On Thursday, Donn went to look at an apartment. He took Elliot with him (long story; because we were coming home from school with all 3 very heavy backpacks so the twins and I caught a taxi home). It was very dramatic. Oh not the apartment, which only had 2 bedrooms plus had a decomposing rat just out side the kitchen, which I feel is rather off-putting for potential renters of the American persuasion.

On the way back, stopped in traffic, Donn saw someone attack a policeman with a large stick. Yikes! Other cops came running, and it took 3 or 4 to subdue him, in the course of which they all slammed against the car Donn and Elliot were in. Meanwhile, hundreds of people were surrounding the car, angling for a better view of what was going on.

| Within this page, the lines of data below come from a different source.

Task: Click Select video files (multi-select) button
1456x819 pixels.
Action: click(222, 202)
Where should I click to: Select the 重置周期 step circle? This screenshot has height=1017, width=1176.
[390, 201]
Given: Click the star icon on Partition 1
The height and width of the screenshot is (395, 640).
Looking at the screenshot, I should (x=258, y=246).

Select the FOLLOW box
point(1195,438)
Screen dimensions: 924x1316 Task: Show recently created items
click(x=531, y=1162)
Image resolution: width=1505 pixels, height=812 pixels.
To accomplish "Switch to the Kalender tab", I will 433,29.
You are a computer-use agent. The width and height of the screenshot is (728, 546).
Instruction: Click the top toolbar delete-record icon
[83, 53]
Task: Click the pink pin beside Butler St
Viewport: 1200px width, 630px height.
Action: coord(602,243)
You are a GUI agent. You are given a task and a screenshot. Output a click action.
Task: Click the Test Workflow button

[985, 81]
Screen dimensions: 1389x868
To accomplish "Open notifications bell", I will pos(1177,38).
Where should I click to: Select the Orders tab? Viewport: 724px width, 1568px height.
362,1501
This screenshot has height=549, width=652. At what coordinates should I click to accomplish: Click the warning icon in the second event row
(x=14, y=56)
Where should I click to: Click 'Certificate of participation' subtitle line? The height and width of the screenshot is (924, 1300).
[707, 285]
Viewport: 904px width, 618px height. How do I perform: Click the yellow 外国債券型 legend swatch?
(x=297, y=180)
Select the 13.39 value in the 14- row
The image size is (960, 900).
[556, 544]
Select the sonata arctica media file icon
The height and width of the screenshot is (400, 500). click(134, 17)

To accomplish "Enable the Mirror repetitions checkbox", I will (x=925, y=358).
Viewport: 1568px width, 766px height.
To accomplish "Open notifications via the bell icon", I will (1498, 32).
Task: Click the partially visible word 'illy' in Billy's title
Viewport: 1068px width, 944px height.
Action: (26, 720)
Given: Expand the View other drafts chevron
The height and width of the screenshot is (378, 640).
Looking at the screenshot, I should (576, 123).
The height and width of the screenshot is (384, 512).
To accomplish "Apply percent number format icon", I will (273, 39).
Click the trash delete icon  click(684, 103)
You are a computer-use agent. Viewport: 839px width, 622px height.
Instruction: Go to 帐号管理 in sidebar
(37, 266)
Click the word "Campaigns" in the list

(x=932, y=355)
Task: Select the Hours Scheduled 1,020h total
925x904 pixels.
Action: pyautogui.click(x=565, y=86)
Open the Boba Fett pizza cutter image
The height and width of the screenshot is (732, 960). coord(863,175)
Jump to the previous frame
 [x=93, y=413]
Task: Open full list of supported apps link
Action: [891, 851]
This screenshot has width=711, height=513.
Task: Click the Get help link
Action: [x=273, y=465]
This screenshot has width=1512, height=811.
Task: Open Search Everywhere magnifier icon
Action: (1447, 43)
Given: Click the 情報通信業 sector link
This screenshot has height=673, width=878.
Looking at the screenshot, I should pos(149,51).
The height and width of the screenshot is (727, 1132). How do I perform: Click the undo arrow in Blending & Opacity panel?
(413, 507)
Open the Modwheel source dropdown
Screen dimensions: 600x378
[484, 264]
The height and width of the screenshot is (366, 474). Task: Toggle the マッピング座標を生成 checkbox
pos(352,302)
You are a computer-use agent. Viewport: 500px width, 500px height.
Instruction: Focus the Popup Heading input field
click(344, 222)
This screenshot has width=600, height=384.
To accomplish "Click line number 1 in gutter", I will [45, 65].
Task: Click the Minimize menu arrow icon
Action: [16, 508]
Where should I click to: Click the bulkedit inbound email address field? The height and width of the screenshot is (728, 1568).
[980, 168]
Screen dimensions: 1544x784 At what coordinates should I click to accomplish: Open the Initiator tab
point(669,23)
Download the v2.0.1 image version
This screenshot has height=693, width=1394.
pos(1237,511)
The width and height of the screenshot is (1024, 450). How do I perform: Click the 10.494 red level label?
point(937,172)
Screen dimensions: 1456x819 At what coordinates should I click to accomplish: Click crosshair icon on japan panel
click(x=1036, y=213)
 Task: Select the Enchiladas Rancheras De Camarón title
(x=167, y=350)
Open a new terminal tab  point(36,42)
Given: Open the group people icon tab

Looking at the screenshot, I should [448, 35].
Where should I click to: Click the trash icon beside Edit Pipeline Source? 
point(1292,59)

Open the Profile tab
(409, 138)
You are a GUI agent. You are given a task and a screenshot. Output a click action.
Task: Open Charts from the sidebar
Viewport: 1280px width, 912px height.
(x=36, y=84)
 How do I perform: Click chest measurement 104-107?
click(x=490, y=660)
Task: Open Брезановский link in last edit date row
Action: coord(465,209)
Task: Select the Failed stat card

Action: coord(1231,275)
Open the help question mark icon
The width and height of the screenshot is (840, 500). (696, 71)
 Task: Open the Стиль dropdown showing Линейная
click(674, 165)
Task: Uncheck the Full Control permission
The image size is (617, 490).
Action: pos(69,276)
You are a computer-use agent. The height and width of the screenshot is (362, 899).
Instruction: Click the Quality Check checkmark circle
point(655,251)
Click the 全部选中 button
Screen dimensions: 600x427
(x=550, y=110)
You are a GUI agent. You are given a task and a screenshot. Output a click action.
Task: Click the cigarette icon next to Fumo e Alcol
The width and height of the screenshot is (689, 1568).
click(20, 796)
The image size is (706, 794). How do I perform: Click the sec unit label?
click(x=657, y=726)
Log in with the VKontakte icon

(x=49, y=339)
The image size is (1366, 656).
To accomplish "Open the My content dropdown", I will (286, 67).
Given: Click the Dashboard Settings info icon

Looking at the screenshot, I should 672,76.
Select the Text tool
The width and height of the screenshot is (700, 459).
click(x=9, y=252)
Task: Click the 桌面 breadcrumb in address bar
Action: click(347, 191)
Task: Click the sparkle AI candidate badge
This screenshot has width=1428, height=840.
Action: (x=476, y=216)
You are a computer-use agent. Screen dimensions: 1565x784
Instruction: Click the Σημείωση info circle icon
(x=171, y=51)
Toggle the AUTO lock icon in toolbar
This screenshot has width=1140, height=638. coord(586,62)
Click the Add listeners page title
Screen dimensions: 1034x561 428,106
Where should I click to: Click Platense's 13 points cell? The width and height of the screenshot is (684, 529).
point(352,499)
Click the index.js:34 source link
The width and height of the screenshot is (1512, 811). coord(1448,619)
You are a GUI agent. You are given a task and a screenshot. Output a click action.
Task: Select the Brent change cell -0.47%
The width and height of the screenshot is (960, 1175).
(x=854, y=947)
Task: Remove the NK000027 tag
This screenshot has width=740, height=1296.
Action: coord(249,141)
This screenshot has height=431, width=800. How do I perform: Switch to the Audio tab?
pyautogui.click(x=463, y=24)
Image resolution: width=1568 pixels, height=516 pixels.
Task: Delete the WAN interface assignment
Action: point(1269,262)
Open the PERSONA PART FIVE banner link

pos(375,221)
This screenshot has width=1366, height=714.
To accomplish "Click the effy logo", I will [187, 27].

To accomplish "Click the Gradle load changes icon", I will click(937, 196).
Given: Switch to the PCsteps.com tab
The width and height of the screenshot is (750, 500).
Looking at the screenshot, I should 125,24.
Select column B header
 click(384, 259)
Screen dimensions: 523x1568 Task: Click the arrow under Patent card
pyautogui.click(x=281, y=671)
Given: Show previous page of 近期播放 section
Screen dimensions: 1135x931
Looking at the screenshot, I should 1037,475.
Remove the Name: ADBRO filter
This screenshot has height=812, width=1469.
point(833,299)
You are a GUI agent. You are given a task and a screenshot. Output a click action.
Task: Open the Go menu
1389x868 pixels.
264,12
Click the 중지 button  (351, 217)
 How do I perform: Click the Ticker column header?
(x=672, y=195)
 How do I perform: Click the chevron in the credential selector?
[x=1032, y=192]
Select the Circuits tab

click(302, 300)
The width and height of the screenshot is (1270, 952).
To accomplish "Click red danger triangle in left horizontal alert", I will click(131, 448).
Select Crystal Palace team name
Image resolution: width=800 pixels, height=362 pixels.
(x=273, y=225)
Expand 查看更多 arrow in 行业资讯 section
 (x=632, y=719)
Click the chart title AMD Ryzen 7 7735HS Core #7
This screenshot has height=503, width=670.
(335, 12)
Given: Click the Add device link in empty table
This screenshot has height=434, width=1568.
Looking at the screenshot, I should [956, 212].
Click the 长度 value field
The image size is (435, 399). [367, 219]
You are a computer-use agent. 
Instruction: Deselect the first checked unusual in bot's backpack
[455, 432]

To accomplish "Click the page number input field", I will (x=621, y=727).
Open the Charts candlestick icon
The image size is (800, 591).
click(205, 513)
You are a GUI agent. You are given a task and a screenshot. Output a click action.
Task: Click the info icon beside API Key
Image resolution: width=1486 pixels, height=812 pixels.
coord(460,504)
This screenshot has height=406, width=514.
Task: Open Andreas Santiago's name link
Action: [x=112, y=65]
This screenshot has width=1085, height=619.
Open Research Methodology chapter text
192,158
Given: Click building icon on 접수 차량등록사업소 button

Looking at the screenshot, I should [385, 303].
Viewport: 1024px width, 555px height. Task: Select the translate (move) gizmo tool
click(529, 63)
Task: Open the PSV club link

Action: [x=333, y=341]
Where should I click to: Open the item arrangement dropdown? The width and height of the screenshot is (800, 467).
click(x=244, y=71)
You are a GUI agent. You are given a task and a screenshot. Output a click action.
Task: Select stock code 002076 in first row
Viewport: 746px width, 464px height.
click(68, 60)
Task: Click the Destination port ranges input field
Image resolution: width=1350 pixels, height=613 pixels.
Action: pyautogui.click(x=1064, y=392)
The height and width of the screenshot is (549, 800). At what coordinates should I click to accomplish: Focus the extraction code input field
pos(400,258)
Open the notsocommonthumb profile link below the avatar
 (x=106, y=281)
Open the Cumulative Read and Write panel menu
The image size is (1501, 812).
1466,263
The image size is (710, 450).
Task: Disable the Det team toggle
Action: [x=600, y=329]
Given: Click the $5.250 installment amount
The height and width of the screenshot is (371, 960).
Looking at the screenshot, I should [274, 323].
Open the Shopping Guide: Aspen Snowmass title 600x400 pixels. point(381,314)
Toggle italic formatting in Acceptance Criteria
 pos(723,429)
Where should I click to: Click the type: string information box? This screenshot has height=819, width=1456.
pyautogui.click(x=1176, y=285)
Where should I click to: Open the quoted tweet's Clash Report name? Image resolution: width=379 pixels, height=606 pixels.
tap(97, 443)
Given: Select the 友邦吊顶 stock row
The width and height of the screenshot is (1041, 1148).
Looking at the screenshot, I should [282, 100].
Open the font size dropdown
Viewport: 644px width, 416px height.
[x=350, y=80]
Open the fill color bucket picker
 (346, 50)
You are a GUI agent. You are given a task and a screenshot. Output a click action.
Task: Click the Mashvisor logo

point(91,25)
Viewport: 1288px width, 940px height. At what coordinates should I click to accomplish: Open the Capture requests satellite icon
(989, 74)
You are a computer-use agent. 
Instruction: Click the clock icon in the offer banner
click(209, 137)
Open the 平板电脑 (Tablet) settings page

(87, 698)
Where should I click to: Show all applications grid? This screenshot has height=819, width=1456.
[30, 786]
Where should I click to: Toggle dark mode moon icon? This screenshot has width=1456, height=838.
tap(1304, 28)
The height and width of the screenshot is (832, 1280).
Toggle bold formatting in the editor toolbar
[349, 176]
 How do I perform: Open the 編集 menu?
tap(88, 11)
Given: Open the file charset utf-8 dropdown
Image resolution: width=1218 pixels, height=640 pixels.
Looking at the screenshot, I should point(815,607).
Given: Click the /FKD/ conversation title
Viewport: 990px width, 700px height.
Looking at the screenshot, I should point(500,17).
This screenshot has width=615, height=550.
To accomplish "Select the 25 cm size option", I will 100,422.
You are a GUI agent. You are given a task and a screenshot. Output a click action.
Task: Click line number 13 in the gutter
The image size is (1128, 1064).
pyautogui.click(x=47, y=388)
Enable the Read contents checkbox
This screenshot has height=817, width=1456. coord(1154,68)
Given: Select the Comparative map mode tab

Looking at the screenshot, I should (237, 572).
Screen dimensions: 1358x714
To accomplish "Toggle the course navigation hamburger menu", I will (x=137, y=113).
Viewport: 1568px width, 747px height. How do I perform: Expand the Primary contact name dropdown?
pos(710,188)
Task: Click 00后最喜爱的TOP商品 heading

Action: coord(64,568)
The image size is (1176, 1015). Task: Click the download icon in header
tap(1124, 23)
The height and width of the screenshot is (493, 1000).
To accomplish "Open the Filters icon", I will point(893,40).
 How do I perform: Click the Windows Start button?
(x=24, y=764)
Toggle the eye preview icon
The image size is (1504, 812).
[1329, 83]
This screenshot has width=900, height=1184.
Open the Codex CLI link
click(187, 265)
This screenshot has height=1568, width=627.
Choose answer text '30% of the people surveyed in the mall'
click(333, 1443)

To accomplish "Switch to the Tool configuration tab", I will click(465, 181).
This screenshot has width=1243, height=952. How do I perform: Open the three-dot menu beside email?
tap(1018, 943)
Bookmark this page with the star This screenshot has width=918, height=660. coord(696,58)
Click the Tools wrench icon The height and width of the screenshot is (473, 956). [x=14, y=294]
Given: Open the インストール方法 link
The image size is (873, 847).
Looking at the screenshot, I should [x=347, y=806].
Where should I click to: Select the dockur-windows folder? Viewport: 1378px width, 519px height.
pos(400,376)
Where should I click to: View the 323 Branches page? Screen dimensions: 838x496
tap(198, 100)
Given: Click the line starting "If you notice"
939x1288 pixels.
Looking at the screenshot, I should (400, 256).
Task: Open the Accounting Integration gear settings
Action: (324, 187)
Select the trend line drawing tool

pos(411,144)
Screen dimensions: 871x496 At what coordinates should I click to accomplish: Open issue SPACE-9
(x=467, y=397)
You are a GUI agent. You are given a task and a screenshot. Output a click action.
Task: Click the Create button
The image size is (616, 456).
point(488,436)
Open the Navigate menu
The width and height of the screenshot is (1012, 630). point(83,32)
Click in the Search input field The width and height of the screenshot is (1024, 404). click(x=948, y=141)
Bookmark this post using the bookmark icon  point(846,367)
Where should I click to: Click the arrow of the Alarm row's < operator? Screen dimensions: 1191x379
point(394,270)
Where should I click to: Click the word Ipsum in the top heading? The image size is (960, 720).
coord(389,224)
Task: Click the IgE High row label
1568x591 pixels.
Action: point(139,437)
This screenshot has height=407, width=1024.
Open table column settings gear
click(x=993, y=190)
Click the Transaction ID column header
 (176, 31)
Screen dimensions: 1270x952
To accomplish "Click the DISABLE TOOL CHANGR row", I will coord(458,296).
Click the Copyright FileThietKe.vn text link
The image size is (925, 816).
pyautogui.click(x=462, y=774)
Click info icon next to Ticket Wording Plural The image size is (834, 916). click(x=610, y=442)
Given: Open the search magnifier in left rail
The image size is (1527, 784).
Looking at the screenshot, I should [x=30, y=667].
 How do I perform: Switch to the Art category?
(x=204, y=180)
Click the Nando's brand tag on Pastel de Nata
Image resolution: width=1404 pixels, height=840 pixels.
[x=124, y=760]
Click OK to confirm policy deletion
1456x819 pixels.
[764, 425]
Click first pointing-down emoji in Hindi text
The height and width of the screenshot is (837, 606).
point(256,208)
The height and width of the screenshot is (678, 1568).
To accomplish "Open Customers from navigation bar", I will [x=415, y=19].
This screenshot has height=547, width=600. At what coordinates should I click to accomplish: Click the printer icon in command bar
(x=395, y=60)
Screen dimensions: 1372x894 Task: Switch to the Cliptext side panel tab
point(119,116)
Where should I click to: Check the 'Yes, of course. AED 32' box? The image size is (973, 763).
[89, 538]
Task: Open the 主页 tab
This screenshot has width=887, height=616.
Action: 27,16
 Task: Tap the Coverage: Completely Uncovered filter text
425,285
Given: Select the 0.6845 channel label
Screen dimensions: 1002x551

Afterwards, Donn asked Elliot what he thought about what had just happened. Elliot replied thoughtfully, “I’m trying to decide if that was more violent than a Bourne movie.”

Today we saw another apartment, one that actually has some potential, especially if we give up our dream of having a guest room and a garden, and indulge our new dream of a rooftop garden and a teensy tiny view of the sea in the distance, and of making all 3 kids share a tiny room so that I could have that one breezy corner room as my office. It was on the top floor, but the building has, exceptionally, an elevator.

Now elevators don’t usually excite me all that much, but I have to say this one was remarkable. To begin with, it was tiny. 3 of us, Donn and I and the owner, squeezed in. He shut the swinging door to the hall. I expected, when he pressed the button in the pitch black, that another door would slide shut, locking us into the elevator and preventing me from catching my fingers in between floors. Nope. No door. No lights. Just a slow silent swooshing up 4 flights of stairs. I passed the time indulging my morbid imagination and picturing how much fun this would be with curious two-year-old twins, for example.

Tomorrow, we’ll contact someone’s landlord, who might have a place. We’ll see; I’m sure we’ll see lots. I’ll keep you posted.